■ **Written request**: Output as a JSON list of strings the part that opens with the line containing "This screenshot has height=672, width=1280." and closes with the line containing "(x=137, y=80)", giving each line as one string and leaving out blank lines. Both of these lines are included.

■ **Data entries**:
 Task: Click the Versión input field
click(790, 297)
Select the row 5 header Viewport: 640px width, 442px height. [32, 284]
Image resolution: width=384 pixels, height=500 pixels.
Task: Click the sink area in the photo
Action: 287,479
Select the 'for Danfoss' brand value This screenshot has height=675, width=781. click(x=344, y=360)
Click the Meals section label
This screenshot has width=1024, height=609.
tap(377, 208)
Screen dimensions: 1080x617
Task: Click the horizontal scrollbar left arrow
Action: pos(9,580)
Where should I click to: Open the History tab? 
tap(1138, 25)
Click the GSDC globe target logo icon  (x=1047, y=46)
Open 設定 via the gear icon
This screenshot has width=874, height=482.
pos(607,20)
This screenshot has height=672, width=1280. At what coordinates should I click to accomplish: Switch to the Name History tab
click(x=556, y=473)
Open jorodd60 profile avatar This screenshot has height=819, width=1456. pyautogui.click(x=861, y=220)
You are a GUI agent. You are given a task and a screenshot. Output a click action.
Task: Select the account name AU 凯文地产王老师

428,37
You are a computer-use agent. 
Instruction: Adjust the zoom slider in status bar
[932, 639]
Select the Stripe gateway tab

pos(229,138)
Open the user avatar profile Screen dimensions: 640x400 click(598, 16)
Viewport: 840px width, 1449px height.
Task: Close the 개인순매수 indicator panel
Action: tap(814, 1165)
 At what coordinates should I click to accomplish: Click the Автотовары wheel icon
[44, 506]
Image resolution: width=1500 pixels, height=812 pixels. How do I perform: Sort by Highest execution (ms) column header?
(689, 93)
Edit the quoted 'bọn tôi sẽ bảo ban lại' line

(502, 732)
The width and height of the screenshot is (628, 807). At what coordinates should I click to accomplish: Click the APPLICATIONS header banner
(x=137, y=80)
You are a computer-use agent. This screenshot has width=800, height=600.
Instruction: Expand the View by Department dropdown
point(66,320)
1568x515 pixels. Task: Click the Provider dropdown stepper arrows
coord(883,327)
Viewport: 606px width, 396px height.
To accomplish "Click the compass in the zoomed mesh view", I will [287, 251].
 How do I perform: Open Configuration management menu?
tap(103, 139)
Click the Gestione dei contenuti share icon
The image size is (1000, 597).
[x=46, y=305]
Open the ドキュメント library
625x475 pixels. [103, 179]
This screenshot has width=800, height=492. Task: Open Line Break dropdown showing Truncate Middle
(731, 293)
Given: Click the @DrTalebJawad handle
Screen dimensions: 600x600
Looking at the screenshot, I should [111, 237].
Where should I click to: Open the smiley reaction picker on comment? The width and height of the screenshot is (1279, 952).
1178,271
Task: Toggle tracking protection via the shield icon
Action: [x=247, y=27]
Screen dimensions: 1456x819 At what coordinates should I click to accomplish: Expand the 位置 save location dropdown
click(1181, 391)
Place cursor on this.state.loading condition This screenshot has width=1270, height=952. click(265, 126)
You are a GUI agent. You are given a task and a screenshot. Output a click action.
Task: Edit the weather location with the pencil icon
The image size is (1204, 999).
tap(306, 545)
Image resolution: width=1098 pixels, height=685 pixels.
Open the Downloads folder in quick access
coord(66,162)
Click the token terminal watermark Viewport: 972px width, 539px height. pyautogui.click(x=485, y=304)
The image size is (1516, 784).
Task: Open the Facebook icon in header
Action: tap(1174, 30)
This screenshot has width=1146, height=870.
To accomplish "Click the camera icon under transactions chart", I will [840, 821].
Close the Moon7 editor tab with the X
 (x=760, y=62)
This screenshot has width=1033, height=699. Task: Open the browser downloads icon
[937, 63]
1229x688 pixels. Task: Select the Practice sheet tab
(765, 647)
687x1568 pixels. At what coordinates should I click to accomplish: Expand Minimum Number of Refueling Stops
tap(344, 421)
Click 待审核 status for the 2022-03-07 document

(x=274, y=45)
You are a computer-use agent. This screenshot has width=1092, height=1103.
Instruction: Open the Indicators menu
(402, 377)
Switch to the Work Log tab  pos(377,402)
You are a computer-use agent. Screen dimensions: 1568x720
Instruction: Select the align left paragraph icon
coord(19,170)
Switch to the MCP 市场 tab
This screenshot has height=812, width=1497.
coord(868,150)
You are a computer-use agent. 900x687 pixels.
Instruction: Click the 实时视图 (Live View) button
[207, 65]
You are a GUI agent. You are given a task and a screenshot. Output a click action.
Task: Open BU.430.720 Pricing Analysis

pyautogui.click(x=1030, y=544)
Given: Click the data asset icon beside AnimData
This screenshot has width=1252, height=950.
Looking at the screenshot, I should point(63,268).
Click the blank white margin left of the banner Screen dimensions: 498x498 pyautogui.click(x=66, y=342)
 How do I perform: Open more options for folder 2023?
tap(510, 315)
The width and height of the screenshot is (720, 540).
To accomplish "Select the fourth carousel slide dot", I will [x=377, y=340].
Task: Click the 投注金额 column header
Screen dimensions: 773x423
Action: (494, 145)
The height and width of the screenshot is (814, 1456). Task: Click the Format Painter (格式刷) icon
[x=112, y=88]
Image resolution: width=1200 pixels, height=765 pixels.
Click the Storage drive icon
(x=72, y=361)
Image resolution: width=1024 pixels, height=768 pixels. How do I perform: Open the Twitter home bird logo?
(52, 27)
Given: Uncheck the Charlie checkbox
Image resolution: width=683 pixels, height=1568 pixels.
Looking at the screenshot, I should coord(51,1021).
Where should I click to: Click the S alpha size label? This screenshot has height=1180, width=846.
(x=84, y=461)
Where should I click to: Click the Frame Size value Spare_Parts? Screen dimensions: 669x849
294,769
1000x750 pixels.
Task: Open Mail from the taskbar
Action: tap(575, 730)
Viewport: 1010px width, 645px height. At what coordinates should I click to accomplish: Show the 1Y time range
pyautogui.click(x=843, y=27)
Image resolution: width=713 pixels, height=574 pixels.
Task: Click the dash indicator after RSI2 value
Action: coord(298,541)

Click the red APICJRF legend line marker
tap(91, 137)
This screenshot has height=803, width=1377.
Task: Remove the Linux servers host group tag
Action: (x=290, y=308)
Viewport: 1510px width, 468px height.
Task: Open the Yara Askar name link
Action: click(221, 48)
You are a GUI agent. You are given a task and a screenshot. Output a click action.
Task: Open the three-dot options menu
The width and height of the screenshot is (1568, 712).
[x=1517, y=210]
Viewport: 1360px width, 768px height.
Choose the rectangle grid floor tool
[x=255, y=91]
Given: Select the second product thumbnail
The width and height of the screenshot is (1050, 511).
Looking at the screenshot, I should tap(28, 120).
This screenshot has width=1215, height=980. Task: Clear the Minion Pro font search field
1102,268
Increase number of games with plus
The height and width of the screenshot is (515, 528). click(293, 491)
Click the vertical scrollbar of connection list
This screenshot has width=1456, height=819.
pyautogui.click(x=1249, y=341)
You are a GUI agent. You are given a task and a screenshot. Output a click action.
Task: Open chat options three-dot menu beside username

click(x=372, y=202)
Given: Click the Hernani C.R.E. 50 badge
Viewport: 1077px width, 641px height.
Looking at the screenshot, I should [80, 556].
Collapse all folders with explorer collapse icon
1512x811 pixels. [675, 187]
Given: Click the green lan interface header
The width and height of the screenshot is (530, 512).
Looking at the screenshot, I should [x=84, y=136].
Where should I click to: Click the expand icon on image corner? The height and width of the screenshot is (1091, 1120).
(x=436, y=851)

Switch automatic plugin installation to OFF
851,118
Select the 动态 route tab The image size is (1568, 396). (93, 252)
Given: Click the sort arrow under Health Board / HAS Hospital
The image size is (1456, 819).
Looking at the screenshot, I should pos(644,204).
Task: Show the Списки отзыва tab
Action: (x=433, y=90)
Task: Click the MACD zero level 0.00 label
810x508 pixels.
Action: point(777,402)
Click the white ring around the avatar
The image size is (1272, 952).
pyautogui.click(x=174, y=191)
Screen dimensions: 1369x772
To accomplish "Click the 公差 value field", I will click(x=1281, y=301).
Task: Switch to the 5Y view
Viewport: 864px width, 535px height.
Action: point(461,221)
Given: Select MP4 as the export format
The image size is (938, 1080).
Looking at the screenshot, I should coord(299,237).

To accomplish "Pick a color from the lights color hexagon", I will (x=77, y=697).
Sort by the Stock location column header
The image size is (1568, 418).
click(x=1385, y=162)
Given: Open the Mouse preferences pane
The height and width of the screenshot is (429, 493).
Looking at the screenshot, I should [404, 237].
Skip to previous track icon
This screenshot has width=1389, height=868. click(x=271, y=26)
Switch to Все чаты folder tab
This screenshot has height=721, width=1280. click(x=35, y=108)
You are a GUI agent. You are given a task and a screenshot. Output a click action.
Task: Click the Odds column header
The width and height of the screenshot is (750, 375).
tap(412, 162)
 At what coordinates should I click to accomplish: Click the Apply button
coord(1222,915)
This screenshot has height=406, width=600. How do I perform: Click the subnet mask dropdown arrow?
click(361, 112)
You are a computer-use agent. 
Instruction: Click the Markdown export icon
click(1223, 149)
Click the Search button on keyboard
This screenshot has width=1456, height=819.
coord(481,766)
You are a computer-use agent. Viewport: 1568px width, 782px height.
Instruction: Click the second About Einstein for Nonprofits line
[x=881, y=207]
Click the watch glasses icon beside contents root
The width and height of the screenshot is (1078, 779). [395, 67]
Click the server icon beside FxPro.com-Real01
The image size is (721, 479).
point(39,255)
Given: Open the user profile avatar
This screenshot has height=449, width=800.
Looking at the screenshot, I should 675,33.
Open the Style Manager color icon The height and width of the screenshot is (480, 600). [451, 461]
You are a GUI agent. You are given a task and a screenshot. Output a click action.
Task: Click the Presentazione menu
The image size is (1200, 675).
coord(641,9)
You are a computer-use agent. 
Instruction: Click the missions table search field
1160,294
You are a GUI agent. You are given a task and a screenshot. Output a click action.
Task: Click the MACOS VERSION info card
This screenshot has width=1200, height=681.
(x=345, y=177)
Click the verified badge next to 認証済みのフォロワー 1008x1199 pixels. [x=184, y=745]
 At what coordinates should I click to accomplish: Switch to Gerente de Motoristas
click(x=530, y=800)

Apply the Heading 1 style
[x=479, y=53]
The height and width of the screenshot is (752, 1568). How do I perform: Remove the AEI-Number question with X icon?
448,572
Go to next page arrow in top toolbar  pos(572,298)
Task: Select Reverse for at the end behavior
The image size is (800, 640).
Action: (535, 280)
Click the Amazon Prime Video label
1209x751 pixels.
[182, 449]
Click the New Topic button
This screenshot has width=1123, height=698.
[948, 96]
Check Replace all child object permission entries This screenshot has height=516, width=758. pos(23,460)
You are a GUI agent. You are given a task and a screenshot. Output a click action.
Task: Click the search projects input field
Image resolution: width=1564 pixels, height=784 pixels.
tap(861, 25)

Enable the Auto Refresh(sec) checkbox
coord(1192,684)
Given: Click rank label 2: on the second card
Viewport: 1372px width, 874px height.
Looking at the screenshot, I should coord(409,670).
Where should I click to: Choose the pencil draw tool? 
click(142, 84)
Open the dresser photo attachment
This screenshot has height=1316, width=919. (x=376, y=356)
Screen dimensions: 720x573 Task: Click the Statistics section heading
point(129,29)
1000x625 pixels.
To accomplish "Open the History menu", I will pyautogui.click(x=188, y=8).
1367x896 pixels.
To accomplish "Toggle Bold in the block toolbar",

■ **Response**:
[
  "This screenshot has height=672, width=1280. At what coordinates should I click to accomplish: Switch to the Name History tab",
  "click(x=556, y=473)",
  "Open jorodd60 profile avatar This screenshot has height=819, width=1456. pyautogui.click(x=861, y=220)",
  "You are a GUI agent. You are given a task and a screenshot. Output a click action.",
  "Task: Select the account name AU 凯文地产王老师",
  "428,37",
  "You are a computer-use agent. ",
  "Instruction: Adjust the zoom slider in status bar",
  "[932, 639]",
  "Select the Stripe gateway tab",
  "pos(229,138)",
  "Open the user avatar profile Screen dimensions: 640x400 click(598, 16)",
  "Viewport: 840px width, 1449px height.",
  "Task: Close the 개인순매수 indicator panel",
  "Action: tap(814, 1165)",
  " At what coordinates should I click to accomplish: Click the Автотовары wheel icon",
  "[44, 506]",
  "Image resolution: width=1500 pixels, height=812 pixels. How do I perform: Sort by Highest execution (ms) column header?",
  "(689, 93)",
  "Edit the quoted 'bọn tôi sẽ bảo ban lại' line",
  "(502, 732)",
  "The width and height of the screenshot is (628, 807). At what coordinates should I click to accomplish: Click the APPLICATIONS header banner",
  "(x=137, y=80)"
]